Sol Rashidi: Yeah, so about the back office, the defensive playbook is always around infrastructure, cloud ops, InfoSec, migrations.

Dan Blumberg: Cost cutting.

Sol Rashidi: ETLs. Yeah, it's really the piping and the plumbing. And that was really the center of gravity when people talked about data. It wasn't really talked about an enabler or a value generator. And so when I had my first opportunity, I had a phenomenal leadership team that really believed in me.

The goal was not to do data for the sake of data. Aggregating, consolidating it and dumping into a data lake back in 2016 was not the value. What we were going to do with it was the value. And so I would always create an offensive playbook of here's what we can't do today, and here's what we're going to be able to do. Here are the personas that we've ignored historically, here are the personas we're going to focus on.

It's we are creating capabilities for the front end users of this data and we're going to not only build for them after understanding their pain points, but we're going to understand what's going to create productivity, efficiency and also go deeper when it comes to market penetration, new channel strategies, new consumer cohorts, understanding consumer journeys so that they can better market. Right time, right place, right?

That's not another pivot table, it's not columns and rows, but it's the fact that you could fundamentally increase consumer retention, consumer attention, consumer experience. And that's the fun stuff. So sometimes when the business gets out of the way and lets us do some of the magic that I know we can do and they're willing to partner and experiment, it's unbelievable to see what the results are. And so we started becoming business partners and not necessarily looked as the tech nerds. And I think that's where the pivot came.

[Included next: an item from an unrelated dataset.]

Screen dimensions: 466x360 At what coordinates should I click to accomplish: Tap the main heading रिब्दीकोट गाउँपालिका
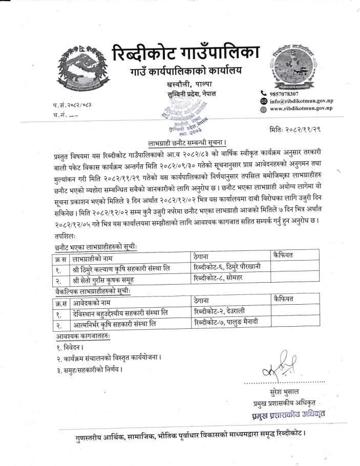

Dan Blumberg: You were Chief Digital Officer at Sony from 2018 to 2020, and on your LinkedIn page you say you helped the company embrace a data analytics mindset in order to connect with fans, amplify current operations and not be threatened by the digital mindset. Can you share more about that mindset and why it might be threatening to some?

Sol Rashidi: The music industry, just much like media, very rooted in experience, intuition. And once you're in that industry, you tend to always stay in that industry. When Napster came about, that fundamentally shook up the music industry. And so there's always been an apprehension, but I think now after streaming services with Apple and Spotify became the way to listen music, they crossed that chasm.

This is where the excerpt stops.